Ex-Louisiana governor Edwin Edwards hospitalized with pneumonia

Former Louisiana Governor Edwin Edwards announces his run for congress in Baton Rouge, Louisiana March 17, 2014. REUTERS/Jonathan Bachman

(Reuters) - Former four-term Louisiana Governor Edwin Edwards has been hospitalized with pneumonia, but hopes to be back home in time for his Thanksgiving Day dinner, his wife said in a Facebook message on Wednesday.

Edwards, 88, who celebrated the birth of his fifth child in August 2013 with his third spouse, Trina Edwards, then 34, developed a cough while they were out of town visiting friends, she said in the posting quoted by news media in Louisiana.

"We take his health very seriously so we stopped by to get him checked out by his doctor on our way home," she wrote. "He has a touch of pneumonia and has been admitted to the hospital for antibiotics."

She said he was "fine and already feeling much better," adding, "We hope to be home in time for dinner tomorrow." A copy of the message was posted online by WDSU-TV in New Orleans.

The colorful and roguishly charming Democrat served in the state legislature and U.S. House of Representatives early in his political career before going on to run for Louisiana governor, taking office in 1972 for the first of four terms.

He won his last term as governor in a 1991 comeback election victory over former Ku Klux Klan leader David Duke, then the Republican nominee.
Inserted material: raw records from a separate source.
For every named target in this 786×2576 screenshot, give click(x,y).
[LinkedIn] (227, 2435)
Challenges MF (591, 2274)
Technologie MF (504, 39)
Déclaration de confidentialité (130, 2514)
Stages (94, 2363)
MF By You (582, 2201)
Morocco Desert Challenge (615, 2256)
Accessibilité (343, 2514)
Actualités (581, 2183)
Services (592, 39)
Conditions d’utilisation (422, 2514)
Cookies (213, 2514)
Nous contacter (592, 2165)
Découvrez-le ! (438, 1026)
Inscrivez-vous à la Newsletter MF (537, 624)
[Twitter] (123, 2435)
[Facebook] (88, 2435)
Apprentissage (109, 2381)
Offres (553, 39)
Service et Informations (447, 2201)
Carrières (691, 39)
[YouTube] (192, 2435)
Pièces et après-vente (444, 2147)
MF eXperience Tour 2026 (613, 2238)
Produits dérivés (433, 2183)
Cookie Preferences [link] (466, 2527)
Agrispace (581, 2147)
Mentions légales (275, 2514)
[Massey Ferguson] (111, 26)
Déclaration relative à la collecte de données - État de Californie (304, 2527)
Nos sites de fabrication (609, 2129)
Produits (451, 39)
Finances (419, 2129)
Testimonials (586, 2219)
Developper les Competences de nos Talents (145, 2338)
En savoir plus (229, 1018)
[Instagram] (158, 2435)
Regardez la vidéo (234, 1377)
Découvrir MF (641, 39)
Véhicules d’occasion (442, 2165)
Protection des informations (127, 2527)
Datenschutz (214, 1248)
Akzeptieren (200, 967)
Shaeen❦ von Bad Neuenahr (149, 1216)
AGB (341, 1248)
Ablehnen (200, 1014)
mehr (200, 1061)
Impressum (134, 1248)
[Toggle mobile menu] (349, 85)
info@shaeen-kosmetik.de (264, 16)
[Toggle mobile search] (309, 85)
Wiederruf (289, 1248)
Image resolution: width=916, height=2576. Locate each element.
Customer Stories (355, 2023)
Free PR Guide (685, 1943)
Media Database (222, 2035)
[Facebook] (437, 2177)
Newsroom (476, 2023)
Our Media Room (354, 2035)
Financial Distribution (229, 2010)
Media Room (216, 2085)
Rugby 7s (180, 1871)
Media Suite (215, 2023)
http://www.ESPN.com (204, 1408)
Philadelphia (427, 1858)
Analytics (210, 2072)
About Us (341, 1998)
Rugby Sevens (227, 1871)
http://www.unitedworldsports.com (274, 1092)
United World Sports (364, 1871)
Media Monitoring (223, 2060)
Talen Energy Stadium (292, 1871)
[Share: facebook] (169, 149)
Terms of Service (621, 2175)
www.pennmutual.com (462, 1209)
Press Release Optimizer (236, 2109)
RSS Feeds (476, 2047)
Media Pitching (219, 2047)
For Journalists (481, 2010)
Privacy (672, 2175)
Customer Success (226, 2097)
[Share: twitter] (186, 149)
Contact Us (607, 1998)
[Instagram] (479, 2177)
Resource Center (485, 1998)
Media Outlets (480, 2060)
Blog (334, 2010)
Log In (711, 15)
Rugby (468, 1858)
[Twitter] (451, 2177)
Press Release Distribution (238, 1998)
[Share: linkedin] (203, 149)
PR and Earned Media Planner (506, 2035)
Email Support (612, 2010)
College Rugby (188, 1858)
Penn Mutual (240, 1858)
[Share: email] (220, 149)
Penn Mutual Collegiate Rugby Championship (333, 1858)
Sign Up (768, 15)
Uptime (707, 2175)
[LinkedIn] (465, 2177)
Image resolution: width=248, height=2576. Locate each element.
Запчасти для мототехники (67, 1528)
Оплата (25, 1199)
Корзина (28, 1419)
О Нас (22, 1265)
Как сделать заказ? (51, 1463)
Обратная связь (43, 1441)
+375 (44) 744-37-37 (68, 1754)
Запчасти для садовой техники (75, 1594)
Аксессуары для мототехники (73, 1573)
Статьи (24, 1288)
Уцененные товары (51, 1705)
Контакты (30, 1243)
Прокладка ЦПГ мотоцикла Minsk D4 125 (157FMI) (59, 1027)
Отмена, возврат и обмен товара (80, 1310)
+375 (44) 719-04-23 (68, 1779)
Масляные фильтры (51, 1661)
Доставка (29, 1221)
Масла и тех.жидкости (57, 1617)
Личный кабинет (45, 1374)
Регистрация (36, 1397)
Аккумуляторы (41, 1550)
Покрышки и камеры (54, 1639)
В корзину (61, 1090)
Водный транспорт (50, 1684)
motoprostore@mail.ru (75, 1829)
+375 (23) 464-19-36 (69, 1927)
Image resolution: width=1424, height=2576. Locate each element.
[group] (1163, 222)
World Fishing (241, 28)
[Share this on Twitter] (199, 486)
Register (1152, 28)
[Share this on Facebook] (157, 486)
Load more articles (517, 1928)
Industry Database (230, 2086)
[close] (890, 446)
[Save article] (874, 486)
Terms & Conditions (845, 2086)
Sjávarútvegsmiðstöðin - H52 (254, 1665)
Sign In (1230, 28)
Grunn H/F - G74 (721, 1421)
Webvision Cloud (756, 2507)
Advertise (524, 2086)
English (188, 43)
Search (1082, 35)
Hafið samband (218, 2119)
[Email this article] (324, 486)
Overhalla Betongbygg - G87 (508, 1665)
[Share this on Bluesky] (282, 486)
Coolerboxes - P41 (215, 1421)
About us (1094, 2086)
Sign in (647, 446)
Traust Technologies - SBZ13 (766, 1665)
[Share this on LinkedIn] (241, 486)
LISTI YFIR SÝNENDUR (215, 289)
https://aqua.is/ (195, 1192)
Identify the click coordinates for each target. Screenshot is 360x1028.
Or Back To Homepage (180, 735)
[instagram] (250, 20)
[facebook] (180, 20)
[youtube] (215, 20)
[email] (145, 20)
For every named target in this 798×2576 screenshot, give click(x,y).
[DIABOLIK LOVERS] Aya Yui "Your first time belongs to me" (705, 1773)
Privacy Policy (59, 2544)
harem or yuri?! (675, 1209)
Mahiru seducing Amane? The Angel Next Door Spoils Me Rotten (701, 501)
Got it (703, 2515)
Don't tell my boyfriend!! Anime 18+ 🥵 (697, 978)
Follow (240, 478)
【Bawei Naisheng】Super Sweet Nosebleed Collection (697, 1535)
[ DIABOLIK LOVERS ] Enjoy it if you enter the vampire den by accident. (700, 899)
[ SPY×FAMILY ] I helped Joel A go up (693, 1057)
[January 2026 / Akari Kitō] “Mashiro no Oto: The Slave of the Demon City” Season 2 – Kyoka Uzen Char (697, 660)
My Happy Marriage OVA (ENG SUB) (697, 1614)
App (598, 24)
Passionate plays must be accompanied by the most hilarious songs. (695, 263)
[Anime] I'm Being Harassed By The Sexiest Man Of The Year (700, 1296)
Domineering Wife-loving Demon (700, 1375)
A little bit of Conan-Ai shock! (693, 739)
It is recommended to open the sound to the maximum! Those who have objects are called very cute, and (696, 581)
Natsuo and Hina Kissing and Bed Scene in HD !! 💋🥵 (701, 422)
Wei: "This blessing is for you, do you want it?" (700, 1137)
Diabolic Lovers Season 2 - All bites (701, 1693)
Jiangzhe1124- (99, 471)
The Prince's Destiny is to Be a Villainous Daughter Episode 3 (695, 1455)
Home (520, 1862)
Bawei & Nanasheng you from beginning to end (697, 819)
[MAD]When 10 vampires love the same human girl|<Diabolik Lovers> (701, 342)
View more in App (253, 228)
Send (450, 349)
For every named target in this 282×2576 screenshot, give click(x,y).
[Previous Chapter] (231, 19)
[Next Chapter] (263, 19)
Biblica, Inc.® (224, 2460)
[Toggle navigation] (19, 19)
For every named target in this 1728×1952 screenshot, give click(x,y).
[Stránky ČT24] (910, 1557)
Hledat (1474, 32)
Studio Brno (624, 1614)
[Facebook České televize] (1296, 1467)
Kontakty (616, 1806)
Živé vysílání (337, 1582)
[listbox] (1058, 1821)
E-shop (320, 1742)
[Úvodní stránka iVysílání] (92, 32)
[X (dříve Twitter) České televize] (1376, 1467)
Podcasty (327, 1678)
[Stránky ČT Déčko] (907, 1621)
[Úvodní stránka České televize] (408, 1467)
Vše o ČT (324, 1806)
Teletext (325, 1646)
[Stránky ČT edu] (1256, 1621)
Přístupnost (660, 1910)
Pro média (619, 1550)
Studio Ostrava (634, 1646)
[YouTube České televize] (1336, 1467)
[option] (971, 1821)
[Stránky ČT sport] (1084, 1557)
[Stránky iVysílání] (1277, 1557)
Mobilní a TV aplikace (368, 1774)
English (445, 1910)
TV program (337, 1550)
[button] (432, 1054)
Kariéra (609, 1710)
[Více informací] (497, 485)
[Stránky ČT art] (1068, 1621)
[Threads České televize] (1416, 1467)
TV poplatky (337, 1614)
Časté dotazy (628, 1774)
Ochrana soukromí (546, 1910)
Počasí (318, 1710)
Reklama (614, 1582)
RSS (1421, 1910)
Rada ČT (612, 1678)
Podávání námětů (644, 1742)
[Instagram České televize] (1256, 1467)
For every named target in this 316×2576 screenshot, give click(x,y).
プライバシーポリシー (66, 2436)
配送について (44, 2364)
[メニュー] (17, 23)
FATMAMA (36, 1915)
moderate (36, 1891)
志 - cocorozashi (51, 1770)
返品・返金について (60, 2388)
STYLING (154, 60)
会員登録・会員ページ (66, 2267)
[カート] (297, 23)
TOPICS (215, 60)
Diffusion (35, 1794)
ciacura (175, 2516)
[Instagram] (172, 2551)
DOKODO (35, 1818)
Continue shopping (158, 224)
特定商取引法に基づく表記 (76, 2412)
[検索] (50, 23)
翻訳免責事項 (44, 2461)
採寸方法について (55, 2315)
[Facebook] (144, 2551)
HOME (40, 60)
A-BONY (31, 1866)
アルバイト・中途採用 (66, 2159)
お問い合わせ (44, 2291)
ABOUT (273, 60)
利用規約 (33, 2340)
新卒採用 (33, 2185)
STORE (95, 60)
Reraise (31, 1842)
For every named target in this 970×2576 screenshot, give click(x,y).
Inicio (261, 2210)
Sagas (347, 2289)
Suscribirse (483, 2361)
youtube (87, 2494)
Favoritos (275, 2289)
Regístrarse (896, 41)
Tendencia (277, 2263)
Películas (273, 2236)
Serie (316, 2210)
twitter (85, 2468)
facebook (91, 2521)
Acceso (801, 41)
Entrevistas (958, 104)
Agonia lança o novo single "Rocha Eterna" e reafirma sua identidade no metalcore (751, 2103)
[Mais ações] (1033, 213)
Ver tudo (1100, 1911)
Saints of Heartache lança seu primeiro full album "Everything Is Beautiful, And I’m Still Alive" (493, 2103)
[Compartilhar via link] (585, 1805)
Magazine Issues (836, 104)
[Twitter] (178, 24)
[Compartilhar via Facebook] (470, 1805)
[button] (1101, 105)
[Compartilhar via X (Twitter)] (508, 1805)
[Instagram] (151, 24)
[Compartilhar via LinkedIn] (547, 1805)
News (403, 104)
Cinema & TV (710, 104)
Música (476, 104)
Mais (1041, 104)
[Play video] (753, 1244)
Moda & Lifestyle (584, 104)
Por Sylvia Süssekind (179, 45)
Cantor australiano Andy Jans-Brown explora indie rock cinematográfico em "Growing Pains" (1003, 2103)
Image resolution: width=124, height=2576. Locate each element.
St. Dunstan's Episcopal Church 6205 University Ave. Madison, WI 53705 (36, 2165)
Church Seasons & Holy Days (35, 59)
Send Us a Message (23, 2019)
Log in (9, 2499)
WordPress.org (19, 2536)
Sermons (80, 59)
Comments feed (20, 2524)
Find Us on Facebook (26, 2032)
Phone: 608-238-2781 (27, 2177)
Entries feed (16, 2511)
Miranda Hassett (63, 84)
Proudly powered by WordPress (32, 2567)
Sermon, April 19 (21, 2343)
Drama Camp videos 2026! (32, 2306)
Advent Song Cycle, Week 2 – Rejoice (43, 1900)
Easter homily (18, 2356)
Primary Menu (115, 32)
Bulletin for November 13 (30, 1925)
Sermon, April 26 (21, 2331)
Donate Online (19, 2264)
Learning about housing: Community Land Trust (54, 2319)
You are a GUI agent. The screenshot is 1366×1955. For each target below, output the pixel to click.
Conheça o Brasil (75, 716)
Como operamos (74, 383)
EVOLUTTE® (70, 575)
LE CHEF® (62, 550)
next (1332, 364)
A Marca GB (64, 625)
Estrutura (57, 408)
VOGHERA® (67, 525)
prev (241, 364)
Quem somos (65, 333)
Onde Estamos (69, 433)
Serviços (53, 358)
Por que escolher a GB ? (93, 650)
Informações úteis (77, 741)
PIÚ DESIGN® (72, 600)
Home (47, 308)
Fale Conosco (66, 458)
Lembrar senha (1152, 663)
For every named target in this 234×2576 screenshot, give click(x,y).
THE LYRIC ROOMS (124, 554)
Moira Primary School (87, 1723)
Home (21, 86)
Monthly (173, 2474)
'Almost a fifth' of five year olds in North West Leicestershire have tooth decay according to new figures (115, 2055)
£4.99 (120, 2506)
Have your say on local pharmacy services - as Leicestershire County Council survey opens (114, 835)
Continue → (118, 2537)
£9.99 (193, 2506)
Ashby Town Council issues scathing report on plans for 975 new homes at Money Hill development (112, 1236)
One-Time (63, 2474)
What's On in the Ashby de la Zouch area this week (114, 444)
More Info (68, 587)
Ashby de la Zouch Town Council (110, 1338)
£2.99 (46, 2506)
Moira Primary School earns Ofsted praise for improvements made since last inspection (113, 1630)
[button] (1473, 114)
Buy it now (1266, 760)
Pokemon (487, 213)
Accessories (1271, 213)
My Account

Edwards was convicted in May 2000 of extortion in the awarding of state casino licenses, ending a lengthy pursuit by prosecutors that according to his own count had made him the subject of 22 public corruption investigations over the years.

Sentenced to 10 years, he went to prison in 2002 but was paroled in 2011 after serving eight. He ran once more for a U.S. House seat in 2014, at the age of 87, but lost.

He married Trina Grimes Scott when he was 83, and she 32, and starred with her in a short-lived cable TV reality show titled "The Governor's Wife."